WEB本の雑誌

2月15日(水)

 昨日訪問した元書店員、現古本屋店員のSさんは「気づくの3年遅かったよ、古本と新刊を一緒にやる本屋作りたいなあ。もちろんジャンルを特化してだけど」と呟いていた。

 その後向かった歴史時代書房・時代屋という時代小説&グッズ専門店の棚を見て、Sさんの想いがよくわかった。今の出版社が持っている在庫では、専門店といっても何だか薄っぺらいものになってしまうのだ。時代小説専門店ならあるべき本がすでに絶版品切れで、これではほとんど他の書店と変わりがない。もちろんこの時代屋はそこのヴィレッジヴァンガードさんの手法を取り入れグッズなどで補っているのだが。
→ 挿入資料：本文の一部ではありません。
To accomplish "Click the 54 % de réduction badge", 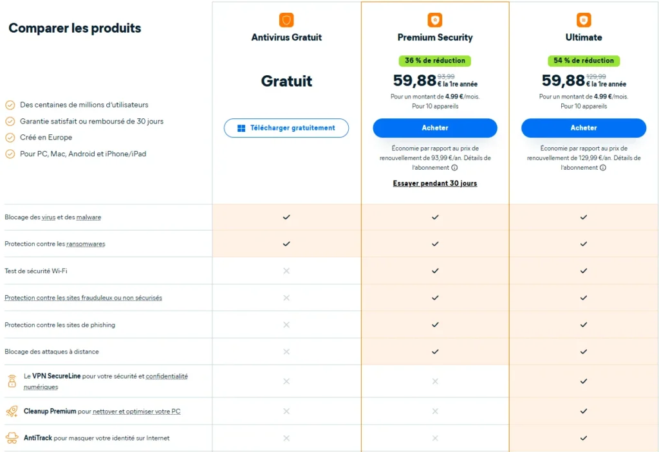I will click(583, 60).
 それは次にお会いした大型書店の店員さんの言葉でもわかる。フェアをやろうとしていろいろ発注してもその多くが品切れ・絶版で短冊が戻ってきてしまうそうだ。そうか、こんな状態だから書店員は経験職でなくなり、使い捨て状態になっていくのか。なぜなら数年前の知識が販売に役立たないのだから…。

 ってそれはまた別の話で、ならばもう新刊と古本を一緒に並べる本屋が出来てもいいんじゃないか? ミステリー専門店にミステリーの新刊と古本が一緒に並ぶ。あるいはあのジュンク堂池袋本店にもし古本も一緒に並び出したら、どれほどのボリュームになるのか? 図書館よりも図書館が、国会図書館?なんてことになるのでは。

 ムムム。ということは、もしかして逆もあり? 新古書店の例えばBOOK-OFFが、新刊も扱いだしたらどうなるんだ? 文庫とコミックだけでも、すごい影響が出るのではないか? 今や本屋さんのない地域(なくされた地域)にもBOOK-OFFがあるといわれるほどの出店数、いきなり最大手チェーンになったりして。しかも再販制がなくなったとしたら…。うーん、恐ろしい。

 ここまで考えて気づいたんだけど、新刊も古本も同等に扱うってことは、もうアマゾンがネット上でやっているわけで、あれのリアル化というのは不可能なんだろうか? 今、この場は単なるお客さんの視点で書いているだけなんだけど、これだけ在庫切れが多くなってしまった出版業界では、やはり新刊と古本が一緒に並ぶって、とても魅力的なお店だと思う。うーん。